Job item:
Set out the lines below as a numbered list, skipping blank lines and omitting the pictures.

Saved data entries
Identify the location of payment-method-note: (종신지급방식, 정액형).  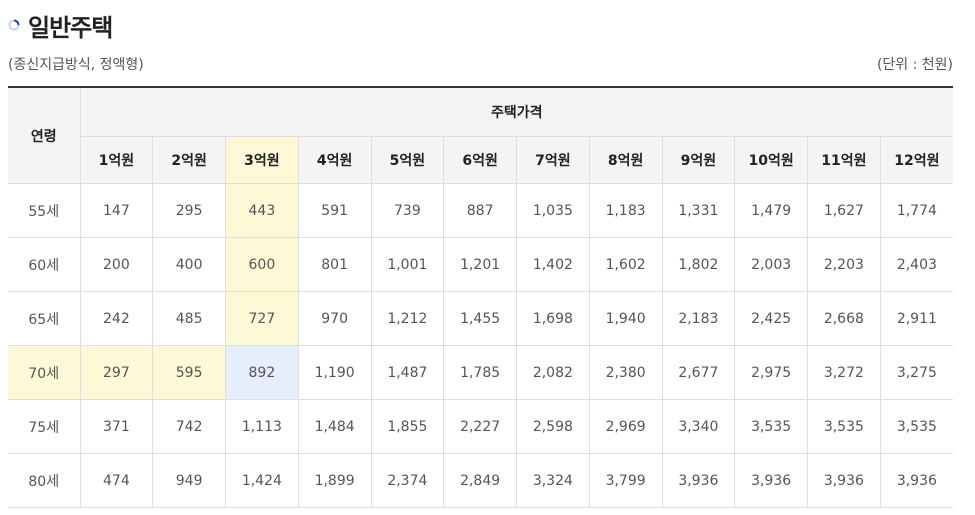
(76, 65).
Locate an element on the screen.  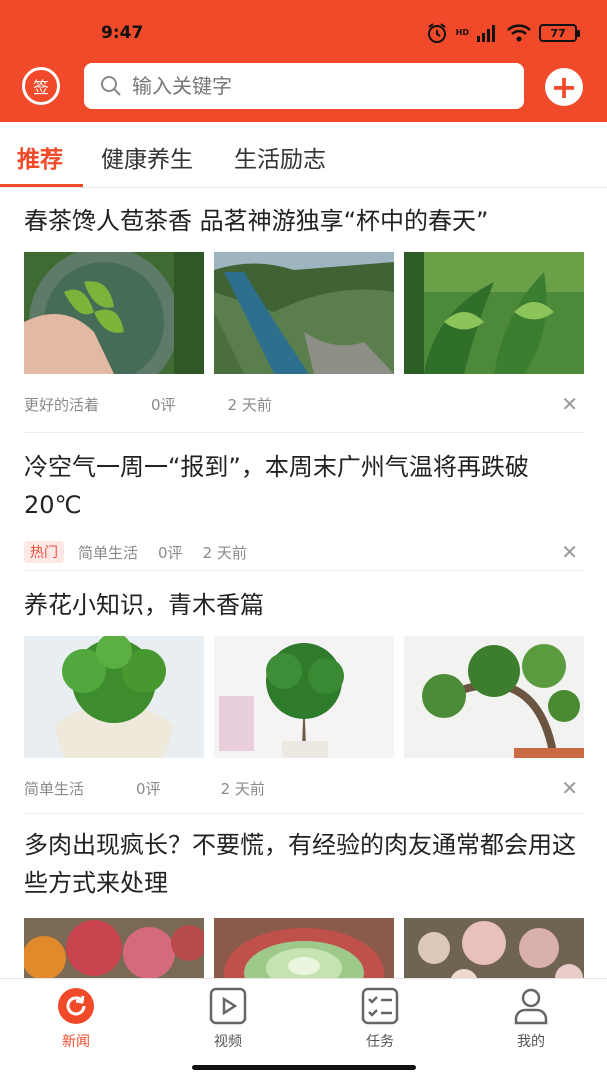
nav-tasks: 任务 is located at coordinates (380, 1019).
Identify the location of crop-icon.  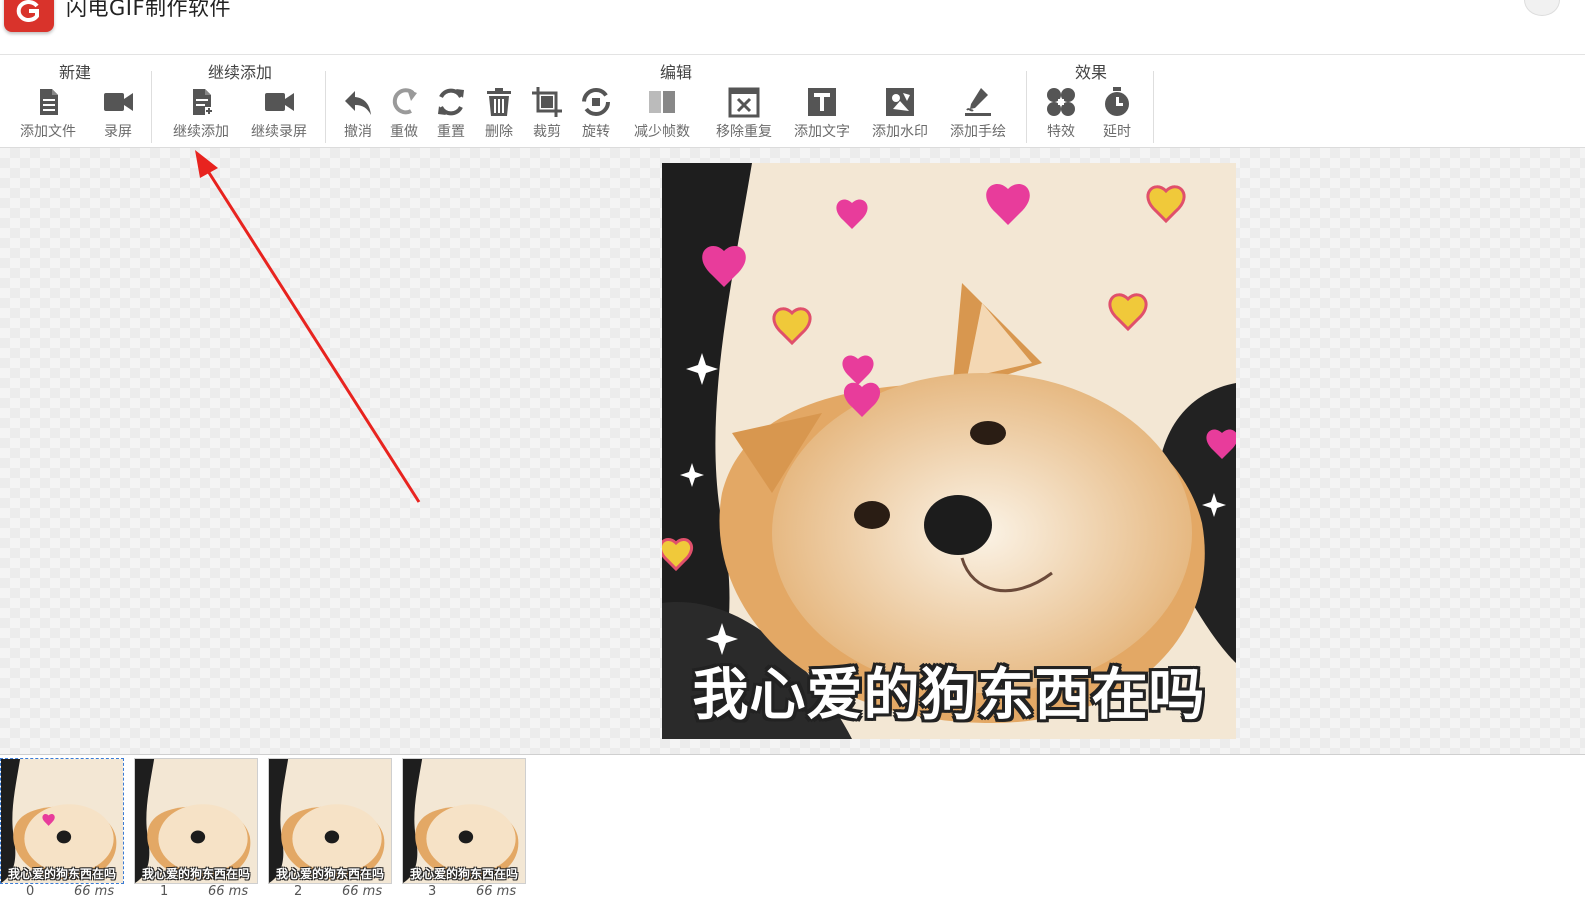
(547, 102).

Solution:
1. Identify the location of payment-method-note: (종신지급방식, 정액형).  
2. (76, 65).
3. Locate an element on the screen.  
4. nav-tasks: 任务 is located at coordinates (380, 1019).
5. Identify the location of crop-icon.  
6. (547, 102).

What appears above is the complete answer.